Era la prima marcia da presidentessa per lei, donna in politica di un partito vicino (Forza Italia), e ospite a sorpresa con i suoi Circoli. Ma quell’incertezza sul suo «esserci» a un certo punto è diventata un’ossessione: «Arriva o non arriva? Noi ci siamo. Chioggia, avanti!», gridava Alberto Boscolo, dei circoli chioggiotti, sorreggendo un cartello double face con la scritta: «Michela, Chioggia ti aspetta» e «Silvio, Chioggia ti aspetta».
La caccia al tesoro è iniziata intorno alle quattro del pomeriggio. Ci sono stati fotografi che hanno percorso per due volte il corteo avanti e indietro. Enrico Lucci delle Iene per la frustrazione di non vederla ha iniziato a importunare tutte le rosse di passaggio, accompagnato dai peggiori schiamazzi: «Erico, lassala perdee!».
«Ha quaranta di febbre», dicevano i ragazzi del circolo della Libertà di Napoli. «E’ a Lecco», si suggeriva da un’altra parte. Per Michela Brambilla parlava la sua gente dei Circoli: da Terracina, Frosinone, Ravenna, Chioggia, Napoli. Bandiere nuovissime, tantissime, «tre a testa», raccontavano i partenopei. Molte confessioni da prima volta: «Io strizzavo l’occhio a sinistra - bisbigliava un pensionato di Terracina, Edervisio Parisi - ma poi l’ho vista in tv e...». Un simpatizzante di An ha fatto lo scambio delle bandiere con un ragazzo dei Circoli, come i calciatori a fine partita. Tutti a parlare di lei, ma nessuno dei simpatizzanti è riuscito a vederla: «No!L’avremmo saputo!».
Poco prima delle 15, Michela Vittoria Brambilla al Giornale dichiarava: «Ho molta tosse, credo che mi sarà fatale nella giornata di oggi». Spiegava: «Stiamo lavorando per costruire un grande partito dei moderati su indicazione del presidente Berlusconi». Avrebbe parlato dal palco? «No, no, è una manifestazione di An». Vicinanza con il partito di Fini? Molta, sul merito, «fisco e sicurezza», ma anche sul metodo, «la piazza». La presenza dei circoli? Massiccia, e «il 30% è formato da iscritti ad An, con tanti elettori della Margherita». Poco dopo, alle agenzie, al telefono, annunciava: «Sono qui, con migliaia dei miei Circoli». Poi nel suo entourage solo telefonini spenti, sms senza ritorno. Di lei nessun segno. Ma «non esiste alcun giallo» per Ignazio La Russa: «Non voleva essere protagonista».

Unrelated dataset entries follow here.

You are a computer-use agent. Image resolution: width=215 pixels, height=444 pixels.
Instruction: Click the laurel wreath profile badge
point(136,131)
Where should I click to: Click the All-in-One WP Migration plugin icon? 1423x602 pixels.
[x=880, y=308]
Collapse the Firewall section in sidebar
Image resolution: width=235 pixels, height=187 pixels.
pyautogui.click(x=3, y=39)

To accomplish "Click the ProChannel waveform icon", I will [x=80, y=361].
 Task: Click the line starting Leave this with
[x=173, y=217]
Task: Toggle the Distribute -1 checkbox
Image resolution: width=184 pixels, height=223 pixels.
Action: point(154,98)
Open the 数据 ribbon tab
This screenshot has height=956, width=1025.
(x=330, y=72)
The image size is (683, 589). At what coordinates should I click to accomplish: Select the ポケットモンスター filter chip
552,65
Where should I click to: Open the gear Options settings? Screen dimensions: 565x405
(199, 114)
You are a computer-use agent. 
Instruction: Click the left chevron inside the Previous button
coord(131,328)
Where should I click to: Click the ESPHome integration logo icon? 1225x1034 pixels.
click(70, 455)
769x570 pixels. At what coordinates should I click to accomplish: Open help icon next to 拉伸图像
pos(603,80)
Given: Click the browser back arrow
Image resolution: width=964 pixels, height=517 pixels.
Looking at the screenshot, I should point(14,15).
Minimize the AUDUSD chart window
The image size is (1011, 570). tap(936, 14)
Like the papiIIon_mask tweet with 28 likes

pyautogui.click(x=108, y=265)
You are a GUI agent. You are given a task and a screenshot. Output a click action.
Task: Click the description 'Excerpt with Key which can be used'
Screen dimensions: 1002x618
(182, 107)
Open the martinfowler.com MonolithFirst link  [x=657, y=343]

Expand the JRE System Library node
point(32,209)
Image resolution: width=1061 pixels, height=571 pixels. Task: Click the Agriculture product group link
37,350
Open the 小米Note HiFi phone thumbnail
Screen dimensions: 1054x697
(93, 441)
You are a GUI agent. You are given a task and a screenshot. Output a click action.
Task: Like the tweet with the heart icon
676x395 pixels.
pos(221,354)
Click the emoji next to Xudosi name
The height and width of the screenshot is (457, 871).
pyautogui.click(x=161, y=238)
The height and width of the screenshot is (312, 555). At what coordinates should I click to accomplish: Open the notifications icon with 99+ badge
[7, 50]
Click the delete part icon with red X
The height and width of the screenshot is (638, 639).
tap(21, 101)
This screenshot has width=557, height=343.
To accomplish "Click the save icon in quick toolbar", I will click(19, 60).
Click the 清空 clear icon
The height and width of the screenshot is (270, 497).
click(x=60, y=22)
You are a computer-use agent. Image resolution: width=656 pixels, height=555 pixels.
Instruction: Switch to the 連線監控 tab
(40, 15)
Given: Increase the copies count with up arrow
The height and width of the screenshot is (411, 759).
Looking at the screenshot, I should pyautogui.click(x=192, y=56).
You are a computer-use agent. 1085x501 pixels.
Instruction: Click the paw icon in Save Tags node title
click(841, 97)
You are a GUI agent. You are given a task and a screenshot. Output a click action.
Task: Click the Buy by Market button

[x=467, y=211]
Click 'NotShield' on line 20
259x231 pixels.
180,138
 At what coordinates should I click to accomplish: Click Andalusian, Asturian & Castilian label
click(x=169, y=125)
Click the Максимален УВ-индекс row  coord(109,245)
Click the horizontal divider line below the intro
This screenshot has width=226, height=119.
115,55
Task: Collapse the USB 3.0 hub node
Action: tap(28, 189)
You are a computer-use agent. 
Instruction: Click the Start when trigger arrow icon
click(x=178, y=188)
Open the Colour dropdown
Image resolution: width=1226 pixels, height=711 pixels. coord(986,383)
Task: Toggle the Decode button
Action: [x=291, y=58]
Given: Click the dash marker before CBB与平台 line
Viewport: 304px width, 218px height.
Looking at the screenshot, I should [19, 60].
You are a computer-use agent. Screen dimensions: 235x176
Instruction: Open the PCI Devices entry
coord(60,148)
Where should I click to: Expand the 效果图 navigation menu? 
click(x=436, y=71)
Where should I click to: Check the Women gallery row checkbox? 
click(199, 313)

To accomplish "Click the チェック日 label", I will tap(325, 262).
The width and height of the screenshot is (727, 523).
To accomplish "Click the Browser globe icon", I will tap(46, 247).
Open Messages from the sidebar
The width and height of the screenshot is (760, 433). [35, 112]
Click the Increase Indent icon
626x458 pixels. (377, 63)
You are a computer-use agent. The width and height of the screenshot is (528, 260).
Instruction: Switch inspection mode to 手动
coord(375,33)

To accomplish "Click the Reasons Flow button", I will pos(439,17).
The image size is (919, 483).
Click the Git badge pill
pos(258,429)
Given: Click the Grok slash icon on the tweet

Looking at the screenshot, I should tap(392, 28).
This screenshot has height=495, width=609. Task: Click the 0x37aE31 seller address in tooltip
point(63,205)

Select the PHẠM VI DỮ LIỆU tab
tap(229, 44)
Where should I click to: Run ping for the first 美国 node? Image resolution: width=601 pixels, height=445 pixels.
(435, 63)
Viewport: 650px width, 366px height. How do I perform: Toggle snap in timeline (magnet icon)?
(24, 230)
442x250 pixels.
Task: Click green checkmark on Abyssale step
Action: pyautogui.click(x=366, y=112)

C’è un uomo fortunato: il portavoce di An Andrea Ronchi. Ha passeggiato per qualche metro al fianco di Michela Vittoria Brambilla. Lei conferma: «C’ero. Do dieci e lode a tutti gli amici di An». Non è stata vista perché era «defilata» e poi «imbottigliata». Capita di perdere una caccia al tesoro.